Les retraites

Le Figaro - La Cour des Comptes veut remettre à plat la retraite des fonctionnaires

Octobre 2016, par Info santé sécu social

Les efforts engagés depuis 2003 pour faire converger les retraites du public et du privé sont largement insuffisants. Une série d’avantages dont bénéficient toujours les fonctionnaires rend l’équilibre du régime de retraite fragile et non pérenne. La Cour présente différents scénarii, dont un qualifié de « Big Bang ».

Dans un rapport volontariste sur le régime de retraite des fonctionnaires, dix ans après le précédent, la Cour des comptes juge que les réformes engagées depuis 2003 restent insuffisantes. Elle reconnaît que les efforts pour faire converger les régimes de retraite du public avec le privé sont réels, notamment sur les âges de départ et le taux de remplacement des pensions par rapport aux rémunérations d’activité. Mais la Cour juge cette convergence « partielle et fragile ». Résultat, les sages de la rue Cambon estiment qu’en termes de soutenabilité financière des régimes, « le point d’équilibre apparent n’est pas durable ». Dit autrement, il sera difficile de payer les pensions publiques dans le futur sans réaliser de nouvelles réformes.

Plusieurs différences majeures subsistent. Primo, les cotisations ne sont toujours pas assises sur la même base. Alors que les salariés du privé cotisent sur la totalité de leur salaire, les fonctionnaires continuent à ne cotiser que sur leur traitement indiciaire, c’est-à-dire sans englober toutes les primes. Un dispositif qui avantage fortement les hauts fonctionnaires pour qui les primes constituent 55% à 60% de la rémunération... mais très peu les enseignants (pour qui les primes ne dépassent pas 11%) ou les professeurs des écoles (5% à 6%).

Le retour à l’équilibre financier n’est pas durable

Secundo, les retraites des fonctionnaires restent calculées sur les six derniers mois de traitement alors que celles des salariés le sont sur les 25 meilleures années. Si cette règle n’implique pas aujourd’hui des taux de remplacement substantiellement différents, elle pourrait contribuer à creuser l’écart dans les années à venir, alerte la Cour. Concernant les avantages familiaux, si certains sont favorables aux fonctionnaires, d’autres non. Tout ne va pas toujours dans le même sens, note la Cour. Enfin, si on entend souvent que le taux maximum de liquidation est de 75% pour les fonctionnaires contre seulement 50% dans le privé, en réalité le différentiel n’est pas de 25% mais beaucoup plus réduit, précise la Cour.

* Données d'entrée:

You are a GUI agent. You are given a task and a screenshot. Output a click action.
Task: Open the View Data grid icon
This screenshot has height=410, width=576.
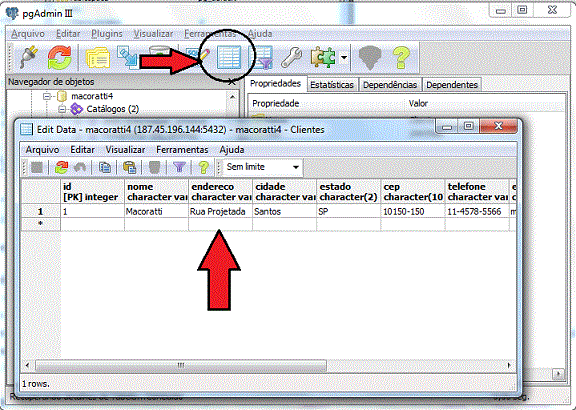228,57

* Vérifiez vos acquis:
a: Reproduisez à l'identique le passage de l'article sur la retraite des fonctionnaires allant de « Dans un rapport » jusqu'à « de nouvelles réformes. » inclus.
b: D'après l'article sur la retraite des fonctionnaires, répondez aux questions suivantes :
(i) Depuis quelle année des réformes ont-elles été engagées pour faire converger les retraites du public et du privé ?
(ii) Sur quelle période de traitement les retraites des fonctionnaires sont-elles calculées ?
(iii) Quelle part de la rémunération les primes représentent-elles pour les professeurs des écoles ?

* Corrigé ci-dessous:
a:
Dans un rapport volontariste sur le régime de retraite des fonctionnaires, dix ans après le précédent, la Cour des comptes juge que les réformes engagées depuis 2003 restent insuffisantes. Elle reconnaît que les efforts pour faire converger les régimes de retraite du public avec le privé sont réels, notamment sur les âges de départ et le taux de remplacement des pensions par rapport aux rémunérations d’activité. Mais la Cour juge cette convergence « partielle et fragile ». Résultat, les sages de la rue Cambon estiment qu’en termes de soutenabilité financière des régimes, « le point d’équilibre apparent n’est pas durable ». Dit autrement, il sera difficile de payer les pensions publiques dans le futur sans réaliser de nouvelles réformes.

b:
(i) Depuis 2003.
(ii) Sur les six derniers mois de traitement.
(iii) De 5 % à 6 %.